I don’t believe anymore, in coincidence.
I think the friends I have collected, and kept, are worth more to me than anything I can explain. They make me believe in things like afterlife, heaven, reincarnation, forgiveness. They make me forget about things like judgment, jealousy, fear, self-hatred. Those things are there; but we wear them down together in each other.
I’m too damned negative.
I don’t think this is something I can change overnight. But it’s something I want to learn. It’s something I need to try. I think it would help with the other things; the uncharacteristic fear of people and crowds and public. The opening up of myself – so I can connect honestly through frank speaking and fearless, properly boundary-respectful conversation …rather than hiding in caves and emerging though a gauzy veil of cryptic tweets, poetry, and hard to understand song lyrics?

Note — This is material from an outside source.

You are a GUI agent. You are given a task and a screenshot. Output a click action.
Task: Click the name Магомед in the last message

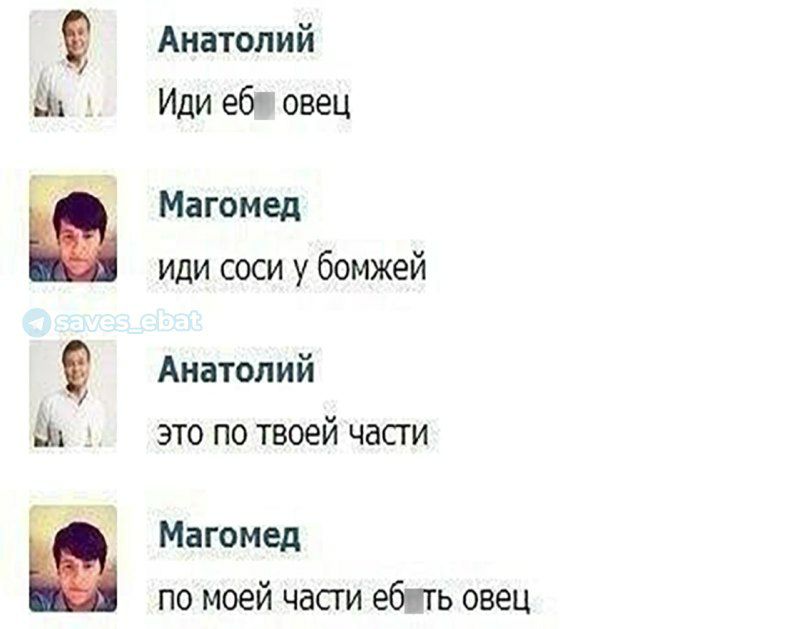[x=230, y=536]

Don’t believe me? Well, you are probably right. What my duo partner Joe calls a “den chord” (and we WILL just keep the mystery and leave theory out of it!) doesn’t modulate to some more traditional sonority overnight. Nor should it. Some people need the dissonance. It just must come with balance.
Negative- no… Maybe I’ll go back to being a tad angsty. A trifle emo. But still serious about what needs to be taken seriously.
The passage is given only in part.